Lessons Learned From A Global Chip Shortage

April 28, 2025

When I worked at Qr8 Health, the global chip shortage hit our medical device launch head-on. In 2020, we:

• Went to build the production run of our device, only to find the majority of the components were out of stock due to the chip shortage.

• Faced a complete firmware redesign—new silicon, new toolchain, and a launch date that wasn’t budging.

• Ported the entire firmware to Zephyr RTOS in just two months.

All of this has taught me a tremendous amount.

Here are the things I wish I had known going into this whole debacle:

A 3D rendering of the Stylus that I created in Blender.
  1. Choose tools that maximize flexibility. Using a real-time operating system like Zephyr allowed us to define our hardware in configuration files. Among other benefits, we could deploy the same firmware to different PCBs, each with their own specific components, dictated by the shortage.

  2. Abstract early. Before the migration from the nRF SDK to nRF Connect—Nordic’s new recommended platform—the previous developer had tightly coupled all of the system’s components. One change would lead to a dozen throughout the code base. With the rewrite, components now have clearly defined public interfaces and hide implementation details.

## Your tasks
- A) According to the chip shortage post, how long did it take to port the entire firmware to Zephyr RTOS?
- B) Write what comes next in the chip shortage post, starting after its second lesson.
These entries have no connection to the chip shortage post.

[Items stored from a collection]
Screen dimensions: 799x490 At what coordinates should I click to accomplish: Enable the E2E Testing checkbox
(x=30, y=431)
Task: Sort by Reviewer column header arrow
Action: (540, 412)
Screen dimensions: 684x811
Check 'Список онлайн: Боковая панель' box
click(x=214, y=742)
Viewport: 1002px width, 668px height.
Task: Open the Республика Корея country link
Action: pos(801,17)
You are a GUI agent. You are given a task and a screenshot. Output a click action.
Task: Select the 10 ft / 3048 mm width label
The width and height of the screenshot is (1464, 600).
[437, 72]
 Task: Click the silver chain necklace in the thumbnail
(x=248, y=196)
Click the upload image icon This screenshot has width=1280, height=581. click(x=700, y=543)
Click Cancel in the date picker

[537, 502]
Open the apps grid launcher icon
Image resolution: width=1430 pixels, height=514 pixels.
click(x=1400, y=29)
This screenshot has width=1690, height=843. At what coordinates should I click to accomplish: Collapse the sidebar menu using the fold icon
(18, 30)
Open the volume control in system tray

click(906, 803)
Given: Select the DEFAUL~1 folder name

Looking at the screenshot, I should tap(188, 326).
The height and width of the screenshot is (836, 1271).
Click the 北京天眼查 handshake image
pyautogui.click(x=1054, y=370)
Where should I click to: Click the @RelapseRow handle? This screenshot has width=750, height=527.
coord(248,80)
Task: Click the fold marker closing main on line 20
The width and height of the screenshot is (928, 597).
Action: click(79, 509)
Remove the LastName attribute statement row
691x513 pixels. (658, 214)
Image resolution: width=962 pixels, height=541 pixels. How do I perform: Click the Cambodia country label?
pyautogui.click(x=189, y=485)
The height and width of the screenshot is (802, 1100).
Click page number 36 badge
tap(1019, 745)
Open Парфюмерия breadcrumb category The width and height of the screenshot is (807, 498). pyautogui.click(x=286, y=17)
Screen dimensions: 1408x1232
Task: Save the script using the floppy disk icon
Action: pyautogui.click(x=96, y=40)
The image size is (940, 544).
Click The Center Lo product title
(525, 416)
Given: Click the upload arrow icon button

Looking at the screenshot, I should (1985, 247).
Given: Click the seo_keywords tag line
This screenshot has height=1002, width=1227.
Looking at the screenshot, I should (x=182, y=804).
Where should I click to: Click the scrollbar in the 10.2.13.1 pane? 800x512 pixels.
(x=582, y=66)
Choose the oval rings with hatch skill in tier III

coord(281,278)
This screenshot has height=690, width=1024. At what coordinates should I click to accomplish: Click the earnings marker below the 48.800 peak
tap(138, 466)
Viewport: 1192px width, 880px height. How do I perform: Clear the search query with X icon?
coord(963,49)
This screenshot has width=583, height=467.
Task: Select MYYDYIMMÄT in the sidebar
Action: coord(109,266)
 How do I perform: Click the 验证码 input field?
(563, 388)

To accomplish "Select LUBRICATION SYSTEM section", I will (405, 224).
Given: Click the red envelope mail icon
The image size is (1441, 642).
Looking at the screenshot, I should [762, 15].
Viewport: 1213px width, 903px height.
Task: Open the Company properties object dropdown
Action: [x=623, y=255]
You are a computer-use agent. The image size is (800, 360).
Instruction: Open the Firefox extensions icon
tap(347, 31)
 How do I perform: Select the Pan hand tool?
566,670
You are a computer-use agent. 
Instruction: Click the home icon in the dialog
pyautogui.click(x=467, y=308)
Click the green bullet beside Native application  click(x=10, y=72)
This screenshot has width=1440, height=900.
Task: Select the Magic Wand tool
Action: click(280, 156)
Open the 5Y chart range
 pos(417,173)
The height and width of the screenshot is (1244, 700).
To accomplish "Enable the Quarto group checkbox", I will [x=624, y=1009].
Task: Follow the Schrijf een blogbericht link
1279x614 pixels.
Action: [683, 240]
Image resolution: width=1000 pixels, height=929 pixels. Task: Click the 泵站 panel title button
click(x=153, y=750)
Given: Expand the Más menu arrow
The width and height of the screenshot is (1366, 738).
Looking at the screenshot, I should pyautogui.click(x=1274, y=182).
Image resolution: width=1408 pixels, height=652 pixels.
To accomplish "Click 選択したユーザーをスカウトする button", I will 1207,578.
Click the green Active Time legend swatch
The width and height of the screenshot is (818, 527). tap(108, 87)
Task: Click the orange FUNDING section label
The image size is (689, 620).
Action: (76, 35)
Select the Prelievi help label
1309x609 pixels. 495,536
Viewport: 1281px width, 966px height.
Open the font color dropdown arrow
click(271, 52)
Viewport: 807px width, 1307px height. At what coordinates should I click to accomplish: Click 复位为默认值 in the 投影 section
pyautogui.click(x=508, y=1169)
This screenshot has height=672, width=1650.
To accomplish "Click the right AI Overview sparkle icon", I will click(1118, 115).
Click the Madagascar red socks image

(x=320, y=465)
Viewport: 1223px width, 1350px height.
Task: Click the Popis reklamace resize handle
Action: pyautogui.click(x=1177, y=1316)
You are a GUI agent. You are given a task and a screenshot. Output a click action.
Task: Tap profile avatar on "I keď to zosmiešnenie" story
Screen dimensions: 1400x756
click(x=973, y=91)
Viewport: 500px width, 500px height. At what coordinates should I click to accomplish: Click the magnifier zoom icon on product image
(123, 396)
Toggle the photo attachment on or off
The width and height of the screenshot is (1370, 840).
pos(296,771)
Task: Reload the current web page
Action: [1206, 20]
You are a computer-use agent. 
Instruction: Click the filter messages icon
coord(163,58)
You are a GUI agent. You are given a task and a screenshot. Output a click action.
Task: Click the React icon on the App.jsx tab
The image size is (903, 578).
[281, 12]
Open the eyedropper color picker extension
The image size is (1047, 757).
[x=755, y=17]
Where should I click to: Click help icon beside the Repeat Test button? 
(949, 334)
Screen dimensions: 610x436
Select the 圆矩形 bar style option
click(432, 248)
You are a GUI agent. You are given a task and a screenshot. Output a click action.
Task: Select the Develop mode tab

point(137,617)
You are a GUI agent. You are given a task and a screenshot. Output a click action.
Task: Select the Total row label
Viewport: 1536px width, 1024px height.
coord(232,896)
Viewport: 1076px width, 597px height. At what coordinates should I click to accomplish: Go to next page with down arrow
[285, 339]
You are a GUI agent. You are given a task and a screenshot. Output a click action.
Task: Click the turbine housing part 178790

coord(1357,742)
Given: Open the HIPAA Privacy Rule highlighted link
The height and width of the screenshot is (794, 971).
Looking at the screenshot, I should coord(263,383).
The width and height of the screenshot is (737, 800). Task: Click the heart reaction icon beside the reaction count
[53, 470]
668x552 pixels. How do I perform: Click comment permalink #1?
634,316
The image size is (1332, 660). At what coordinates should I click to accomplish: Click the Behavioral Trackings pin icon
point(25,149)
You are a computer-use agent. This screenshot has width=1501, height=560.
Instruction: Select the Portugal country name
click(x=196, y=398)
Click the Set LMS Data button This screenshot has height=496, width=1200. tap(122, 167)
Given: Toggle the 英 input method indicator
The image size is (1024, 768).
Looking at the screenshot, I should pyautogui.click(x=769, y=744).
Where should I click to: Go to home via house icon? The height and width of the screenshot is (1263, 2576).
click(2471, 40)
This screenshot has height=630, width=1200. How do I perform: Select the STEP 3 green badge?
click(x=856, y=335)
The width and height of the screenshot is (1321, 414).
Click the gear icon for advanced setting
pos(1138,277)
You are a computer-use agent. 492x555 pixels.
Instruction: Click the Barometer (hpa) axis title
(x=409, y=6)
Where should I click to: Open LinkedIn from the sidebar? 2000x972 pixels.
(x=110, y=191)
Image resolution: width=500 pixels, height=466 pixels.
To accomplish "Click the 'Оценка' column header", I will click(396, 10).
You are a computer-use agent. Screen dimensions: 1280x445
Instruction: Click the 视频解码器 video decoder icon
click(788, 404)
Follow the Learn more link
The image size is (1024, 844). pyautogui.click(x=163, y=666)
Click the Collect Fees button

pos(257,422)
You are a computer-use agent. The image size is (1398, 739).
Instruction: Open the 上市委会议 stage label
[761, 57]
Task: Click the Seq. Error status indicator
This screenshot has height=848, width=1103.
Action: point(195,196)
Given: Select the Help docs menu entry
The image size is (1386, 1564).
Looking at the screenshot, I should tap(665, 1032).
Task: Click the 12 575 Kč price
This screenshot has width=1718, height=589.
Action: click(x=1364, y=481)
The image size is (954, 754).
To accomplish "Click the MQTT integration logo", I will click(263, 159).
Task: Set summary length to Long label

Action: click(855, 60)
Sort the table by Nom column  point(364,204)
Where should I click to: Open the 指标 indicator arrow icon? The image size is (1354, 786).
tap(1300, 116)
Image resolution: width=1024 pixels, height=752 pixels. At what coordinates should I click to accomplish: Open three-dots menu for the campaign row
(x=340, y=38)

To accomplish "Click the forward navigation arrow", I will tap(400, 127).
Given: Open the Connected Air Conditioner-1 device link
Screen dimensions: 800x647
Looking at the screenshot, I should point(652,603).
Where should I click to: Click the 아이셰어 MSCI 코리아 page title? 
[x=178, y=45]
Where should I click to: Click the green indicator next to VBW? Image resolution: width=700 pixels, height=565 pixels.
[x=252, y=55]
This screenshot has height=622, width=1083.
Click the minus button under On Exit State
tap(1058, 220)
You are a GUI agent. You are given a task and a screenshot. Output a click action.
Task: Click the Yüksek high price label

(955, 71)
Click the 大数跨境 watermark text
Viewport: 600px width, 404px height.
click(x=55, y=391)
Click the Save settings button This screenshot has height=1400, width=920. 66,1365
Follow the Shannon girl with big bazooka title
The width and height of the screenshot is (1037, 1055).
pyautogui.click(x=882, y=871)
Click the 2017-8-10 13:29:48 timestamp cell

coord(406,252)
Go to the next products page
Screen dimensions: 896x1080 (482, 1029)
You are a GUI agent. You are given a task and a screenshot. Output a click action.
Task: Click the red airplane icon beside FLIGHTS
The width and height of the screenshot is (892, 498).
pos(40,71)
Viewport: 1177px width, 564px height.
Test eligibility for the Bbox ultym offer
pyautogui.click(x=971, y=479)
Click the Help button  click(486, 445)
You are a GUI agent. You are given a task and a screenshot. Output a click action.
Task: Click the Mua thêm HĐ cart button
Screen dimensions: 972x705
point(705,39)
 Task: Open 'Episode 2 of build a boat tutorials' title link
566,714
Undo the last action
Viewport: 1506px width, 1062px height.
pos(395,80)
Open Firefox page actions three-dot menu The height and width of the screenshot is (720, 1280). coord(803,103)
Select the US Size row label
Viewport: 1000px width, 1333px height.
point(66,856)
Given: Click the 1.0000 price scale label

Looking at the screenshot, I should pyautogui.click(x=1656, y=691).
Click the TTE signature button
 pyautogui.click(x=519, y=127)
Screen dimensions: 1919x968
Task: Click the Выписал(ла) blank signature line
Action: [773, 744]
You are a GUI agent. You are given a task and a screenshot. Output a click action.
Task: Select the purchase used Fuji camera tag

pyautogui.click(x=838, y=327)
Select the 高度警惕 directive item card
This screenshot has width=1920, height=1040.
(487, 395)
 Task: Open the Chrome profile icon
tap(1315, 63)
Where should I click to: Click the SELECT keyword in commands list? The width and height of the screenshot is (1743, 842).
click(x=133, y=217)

## Task results
- A) Two months.

- B)
  3. Roll your own test bench. Building automated test fixtures allowed us to find bugs early. I would argue that this isn’t a bonus but a requirement of any hardware project. Without our test fixture, we could not have launched on time.

An example test fixture
  1. Document your code like the next person to read it will be an axe murderer with your address. Firmware projects don’t have the luxury of dozens (or hundreds) of ready-made Stack Overflow threads dissecting the same bug. When your GPIO-expander driver misbehaves, you’re blazing the only trail, so leave breadcrumbs for the next person to maintain it.

If you’ve had similar experiences, I’d love to hear how you came out the other end!